→ Exercise brief:
Would you retype the lines from the one that holds "Viewport: 778px width, 563px height." to the final line of the entries below, both ends included and exactly as written, but without pictures?

Items from a dataset:
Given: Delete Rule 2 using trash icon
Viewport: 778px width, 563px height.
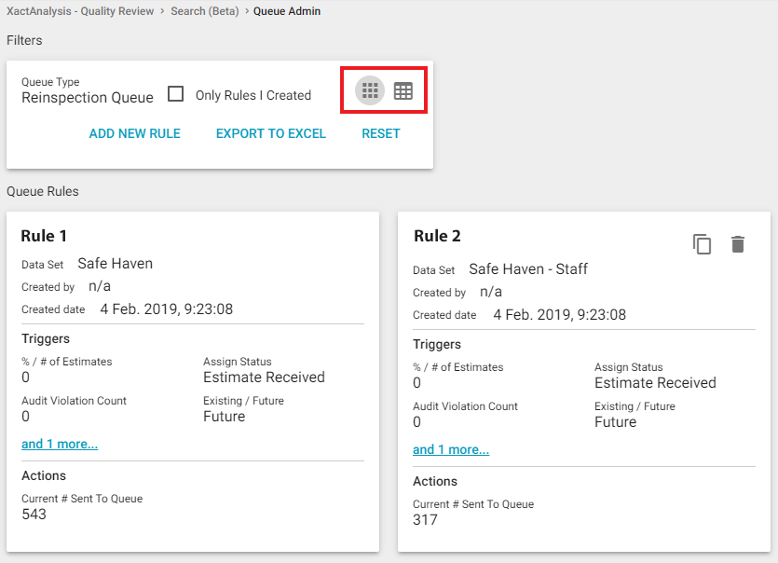Looking at the screenshot, I should point(738,244).
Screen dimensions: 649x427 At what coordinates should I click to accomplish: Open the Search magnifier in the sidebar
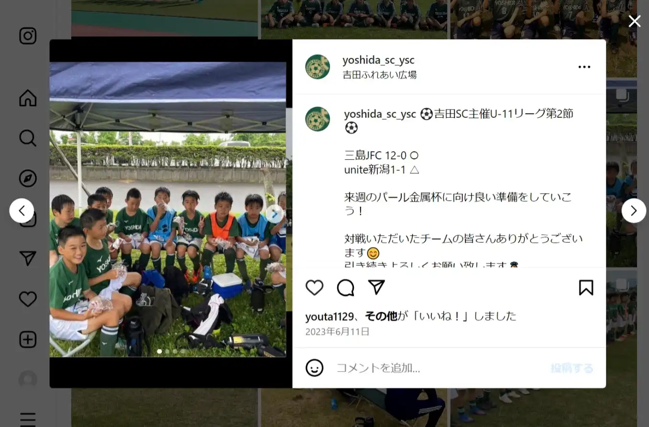(28, 138)
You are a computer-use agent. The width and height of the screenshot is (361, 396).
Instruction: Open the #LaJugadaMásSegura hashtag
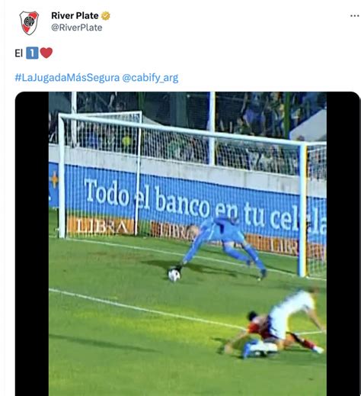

→ Result of the task:
Viewport: 778px width, 563px height.
Looking at the screenshot, I should point(738,244).
Screen dimensions: 649x427 At what coordinates should I click to accomplish: Open the Search magnifier in the sidebar
(28, 138)
You are a computer-use agent. The width and height of the screenshot is (361, 396).
Instruction: Open the #LaJugadaMásSegura hashtag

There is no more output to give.